» **Passage provided**
I am aware that this introductory letter has been longer than I would normally have wished. I am sure though that you will appreciate the necessity for giving a rationale so that you will share my enthusiasm for values-based education as a philosophy for developing and supporting schools of excellence.

With warmest wishes.

Yours sincerely,

Neil Hawkes
Senior Adviser

One Headteacher's experience of introducing values-based education

Stonesfield Primary School, along with an increasing number of schools in Oxfordshire, has embraced an approach to education called vales education. In assemblies and class lesson times staff and children explore on a rolling programme values such as tolerance, respect, patience and hope. We are on a journey together as we develop and deepen our understanding of these values, of ourselves and of each other.

In our modern society values education helps to fill the void in our collective consciousness that has been left by the widespread rejection of centuries of religion. Although we are still guided in our morality by the state and judiciary, our laws and the complexity of their consequences are not easily translatable for young children. Values education offers an accessible moral code to a society which prides itself on individualism and yet which seems to be desperately adrift and searching for answers to our existence.

Values education offers a gentle introduction to the complexity of most of life's moral issues. Because values in turn are explored over a period of weeks, and are not presented as isolated matters, it allows us to delight in the extraordinary nature of things. We discover in our explorations that patience is an admirable virtue but that it is not always an appropriate response for every situation: patience can lead to inaction and this may not be healthy or positive. Values education does not insist on one 'right' view point of the world but encourages instead the individual to ponder, engage with, examine and explore issues, see life from different approaches and thereby develop an innate sense of empathy for different view points and considerations, as well as an intellectual curiosity about our world.

There are many apparent paradoxes within this philosophy: values education is, to a large extent, intangible and yet the effect of it in a school is palpable; it is supremely gentle and yet extraordinarily powerful; it does provide a clear framework and yet allows, even relies upon, freedom of thought and response. This enables the child to have a window on the world that is by its very nature complex and, at times, uncertain.

For a class teacher, values education provides a clear reference point for talking about things that pertain to all children in school: behaviour, relationships, self-worth and any other every day issues. It is egalitarian and has relevance to all children's lives: it is not set within a specific time frame, is relevant to children of all ages, ability, social class, culture and religion.

» **Aim of the task**
Please list the values that the passage on values-based education gives as examples explored in assemblies and class lesson times.

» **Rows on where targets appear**

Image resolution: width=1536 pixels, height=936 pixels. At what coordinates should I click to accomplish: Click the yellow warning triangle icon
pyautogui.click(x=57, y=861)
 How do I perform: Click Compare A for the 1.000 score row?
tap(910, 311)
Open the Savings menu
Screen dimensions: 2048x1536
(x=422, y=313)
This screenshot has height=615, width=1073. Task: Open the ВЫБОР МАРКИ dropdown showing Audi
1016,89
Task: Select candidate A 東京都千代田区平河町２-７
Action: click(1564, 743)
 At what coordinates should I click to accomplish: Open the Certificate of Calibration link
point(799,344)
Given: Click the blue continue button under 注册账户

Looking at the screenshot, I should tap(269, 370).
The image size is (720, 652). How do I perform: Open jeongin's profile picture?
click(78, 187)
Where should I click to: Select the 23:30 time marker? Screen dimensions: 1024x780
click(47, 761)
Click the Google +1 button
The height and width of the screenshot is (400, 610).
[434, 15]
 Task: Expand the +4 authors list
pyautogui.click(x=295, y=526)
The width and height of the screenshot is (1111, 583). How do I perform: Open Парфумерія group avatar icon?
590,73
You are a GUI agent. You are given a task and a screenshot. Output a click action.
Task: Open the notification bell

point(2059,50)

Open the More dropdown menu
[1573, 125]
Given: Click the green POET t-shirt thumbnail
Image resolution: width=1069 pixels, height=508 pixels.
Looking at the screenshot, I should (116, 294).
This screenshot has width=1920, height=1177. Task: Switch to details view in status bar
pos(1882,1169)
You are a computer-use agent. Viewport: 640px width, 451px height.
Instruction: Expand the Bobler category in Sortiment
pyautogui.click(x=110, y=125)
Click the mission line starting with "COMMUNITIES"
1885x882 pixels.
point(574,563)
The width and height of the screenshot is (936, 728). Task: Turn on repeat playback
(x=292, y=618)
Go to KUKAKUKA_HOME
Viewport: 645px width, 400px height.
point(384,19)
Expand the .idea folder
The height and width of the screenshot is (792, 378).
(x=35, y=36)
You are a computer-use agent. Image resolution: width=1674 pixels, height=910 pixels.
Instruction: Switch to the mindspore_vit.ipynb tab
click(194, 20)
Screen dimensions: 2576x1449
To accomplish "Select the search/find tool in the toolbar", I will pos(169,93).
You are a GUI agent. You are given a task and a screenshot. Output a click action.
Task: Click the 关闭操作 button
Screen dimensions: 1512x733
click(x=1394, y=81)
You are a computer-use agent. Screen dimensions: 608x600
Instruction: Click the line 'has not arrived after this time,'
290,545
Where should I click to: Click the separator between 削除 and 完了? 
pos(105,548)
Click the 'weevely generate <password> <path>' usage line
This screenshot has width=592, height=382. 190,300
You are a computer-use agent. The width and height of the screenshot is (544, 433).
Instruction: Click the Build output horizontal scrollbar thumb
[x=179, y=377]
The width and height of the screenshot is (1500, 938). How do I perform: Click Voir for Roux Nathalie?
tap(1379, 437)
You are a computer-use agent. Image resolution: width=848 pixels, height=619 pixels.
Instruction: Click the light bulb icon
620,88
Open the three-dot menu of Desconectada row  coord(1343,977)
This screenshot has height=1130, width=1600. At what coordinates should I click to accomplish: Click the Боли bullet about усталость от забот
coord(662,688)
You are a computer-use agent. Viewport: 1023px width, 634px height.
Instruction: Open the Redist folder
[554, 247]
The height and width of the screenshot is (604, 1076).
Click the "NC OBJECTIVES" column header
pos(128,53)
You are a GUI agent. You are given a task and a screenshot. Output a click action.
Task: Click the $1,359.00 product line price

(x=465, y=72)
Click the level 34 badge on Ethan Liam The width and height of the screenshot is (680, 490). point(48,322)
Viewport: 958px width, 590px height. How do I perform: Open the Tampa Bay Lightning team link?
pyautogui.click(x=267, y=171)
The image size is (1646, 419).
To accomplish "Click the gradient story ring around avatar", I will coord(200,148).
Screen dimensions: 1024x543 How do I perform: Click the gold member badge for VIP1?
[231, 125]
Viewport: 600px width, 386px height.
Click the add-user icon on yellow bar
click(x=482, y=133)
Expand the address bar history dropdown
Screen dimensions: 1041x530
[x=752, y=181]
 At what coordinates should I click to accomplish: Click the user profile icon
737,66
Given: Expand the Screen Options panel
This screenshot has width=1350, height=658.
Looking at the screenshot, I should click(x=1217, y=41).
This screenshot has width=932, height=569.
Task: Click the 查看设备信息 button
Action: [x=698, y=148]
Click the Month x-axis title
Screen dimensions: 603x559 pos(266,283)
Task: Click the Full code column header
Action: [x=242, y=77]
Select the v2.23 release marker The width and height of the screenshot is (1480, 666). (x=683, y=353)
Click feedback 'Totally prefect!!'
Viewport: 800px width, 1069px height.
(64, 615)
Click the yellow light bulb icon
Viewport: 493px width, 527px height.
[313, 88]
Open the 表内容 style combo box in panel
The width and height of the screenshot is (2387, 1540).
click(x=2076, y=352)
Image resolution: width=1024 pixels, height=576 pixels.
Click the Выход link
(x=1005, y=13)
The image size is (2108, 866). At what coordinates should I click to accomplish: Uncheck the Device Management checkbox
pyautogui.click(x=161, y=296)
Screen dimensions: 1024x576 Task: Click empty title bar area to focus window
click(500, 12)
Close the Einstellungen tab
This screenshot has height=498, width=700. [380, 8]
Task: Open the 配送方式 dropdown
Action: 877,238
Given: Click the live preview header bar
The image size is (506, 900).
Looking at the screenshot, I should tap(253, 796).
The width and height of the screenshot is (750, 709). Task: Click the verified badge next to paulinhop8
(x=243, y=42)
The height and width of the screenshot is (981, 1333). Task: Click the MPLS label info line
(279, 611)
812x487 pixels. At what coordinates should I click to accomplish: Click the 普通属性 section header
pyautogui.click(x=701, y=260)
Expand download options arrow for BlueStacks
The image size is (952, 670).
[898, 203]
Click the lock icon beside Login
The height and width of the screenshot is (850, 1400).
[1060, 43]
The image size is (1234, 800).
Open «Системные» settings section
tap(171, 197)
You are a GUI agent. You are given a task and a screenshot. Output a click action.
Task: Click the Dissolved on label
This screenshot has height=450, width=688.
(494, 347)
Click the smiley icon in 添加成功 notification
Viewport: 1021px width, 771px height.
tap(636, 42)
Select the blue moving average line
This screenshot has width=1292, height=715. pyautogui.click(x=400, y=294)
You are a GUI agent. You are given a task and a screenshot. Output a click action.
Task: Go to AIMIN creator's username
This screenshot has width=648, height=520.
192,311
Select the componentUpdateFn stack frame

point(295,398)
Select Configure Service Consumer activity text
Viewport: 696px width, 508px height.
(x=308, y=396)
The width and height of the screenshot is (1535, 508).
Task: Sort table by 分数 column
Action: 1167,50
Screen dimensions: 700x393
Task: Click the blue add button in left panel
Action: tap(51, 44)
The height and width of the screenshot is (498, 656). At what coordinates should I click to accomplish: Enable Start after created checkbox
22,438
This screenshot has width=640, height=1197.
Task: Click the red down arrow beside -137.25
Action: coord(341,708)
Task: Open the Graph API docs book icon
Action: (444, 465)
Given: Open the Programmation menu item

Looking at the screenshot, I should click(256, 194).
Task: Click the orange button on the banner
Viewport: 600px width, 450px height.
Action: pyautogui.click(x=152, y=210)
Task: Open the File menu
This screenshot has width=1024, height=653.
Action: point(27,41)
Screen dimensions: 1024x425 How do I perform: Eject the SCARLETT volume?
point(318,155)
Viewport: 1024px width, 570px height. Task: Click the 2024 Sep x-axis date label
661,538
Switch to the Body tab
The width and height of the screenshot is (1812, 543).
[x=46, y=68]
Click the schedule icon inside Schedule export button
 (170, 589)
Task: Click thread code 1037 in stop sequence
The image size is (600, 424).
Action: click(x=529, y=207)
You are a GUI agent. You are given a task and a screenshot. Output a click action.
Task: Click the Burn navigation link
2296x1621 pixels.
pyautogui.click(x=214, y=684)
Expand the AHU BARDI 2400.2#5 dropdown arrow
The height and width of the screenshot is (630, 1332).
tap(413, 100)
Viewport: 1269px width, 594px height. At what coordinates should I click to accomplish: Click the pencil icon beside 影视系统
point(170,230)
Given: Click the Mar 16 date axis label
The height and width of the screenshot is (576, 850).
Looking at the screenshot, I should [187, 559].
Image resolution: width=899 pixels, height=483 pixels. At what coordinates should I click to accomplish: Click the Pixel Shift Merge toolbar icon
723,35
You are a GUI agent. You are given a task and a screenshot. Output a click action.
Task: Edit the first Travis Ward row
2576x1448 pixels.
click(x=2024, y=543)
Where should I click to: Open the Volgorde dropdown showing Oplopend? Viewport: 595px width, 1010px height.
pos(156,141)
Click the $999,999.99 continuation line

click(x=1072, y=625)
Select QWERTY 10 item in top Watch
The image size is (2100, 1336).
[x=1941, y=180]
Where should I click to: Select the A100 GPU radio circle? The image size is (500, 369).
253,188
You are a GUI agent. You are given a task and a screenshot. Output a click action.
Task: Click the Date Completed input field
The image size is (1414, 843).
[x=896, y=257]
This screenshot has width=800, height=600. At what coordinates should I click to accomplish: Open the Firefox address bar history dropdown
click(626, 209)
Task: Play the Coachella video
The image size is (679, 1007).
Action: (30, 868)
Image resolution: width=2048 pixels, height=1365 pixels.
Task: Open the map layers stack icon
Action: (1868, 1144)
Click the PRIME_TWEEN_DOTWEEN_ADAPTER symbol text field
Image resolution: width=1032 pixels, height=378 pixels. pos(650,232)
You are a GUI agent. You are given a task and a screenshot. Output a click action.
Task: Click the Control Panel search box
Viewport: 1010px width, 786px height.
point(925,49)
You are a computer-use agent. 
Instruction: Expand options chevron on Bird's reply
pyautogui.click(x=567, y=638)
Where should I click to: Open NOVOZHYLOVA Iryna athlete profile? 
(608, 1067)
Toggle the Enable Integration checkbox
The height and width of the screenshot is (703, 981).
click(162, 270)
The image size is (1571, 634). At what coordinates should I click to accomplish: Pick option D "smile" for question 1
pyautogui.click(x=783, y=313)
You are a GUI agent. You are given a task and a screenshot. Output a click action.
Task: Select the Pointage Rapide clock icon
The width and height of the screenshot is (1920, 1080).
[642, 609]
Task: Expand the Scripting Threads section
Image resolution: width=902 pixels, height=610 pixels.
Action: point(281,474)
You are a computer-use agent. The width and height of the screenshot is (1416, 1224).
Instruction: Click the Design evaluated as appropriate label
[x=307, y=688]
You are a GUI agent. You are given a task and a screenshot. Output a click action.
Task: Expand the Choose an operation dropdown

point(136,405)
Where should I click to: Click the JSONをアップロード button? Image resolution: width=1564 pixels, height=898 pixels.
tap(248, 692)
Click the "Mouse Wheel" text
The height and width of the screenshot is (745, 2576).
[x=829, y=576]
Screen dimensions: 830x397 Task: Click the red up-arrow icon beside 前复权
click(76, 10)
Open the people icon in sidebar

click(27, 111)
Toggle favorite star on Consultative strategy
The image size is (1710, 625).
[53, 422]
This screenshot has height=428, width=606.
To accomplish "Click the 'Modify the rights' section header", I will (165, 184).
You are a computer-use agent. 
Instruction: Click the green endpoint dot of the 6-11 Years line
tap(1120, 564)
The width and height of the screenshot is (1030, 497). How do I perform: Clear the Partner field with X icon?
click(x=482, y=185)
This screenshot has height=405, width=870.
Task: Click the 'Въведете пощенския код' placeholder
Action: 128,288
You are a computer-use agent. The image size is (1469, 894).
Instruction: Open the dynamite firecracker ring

» **Answer to the exercise**
Tolerance, respect, patience, hope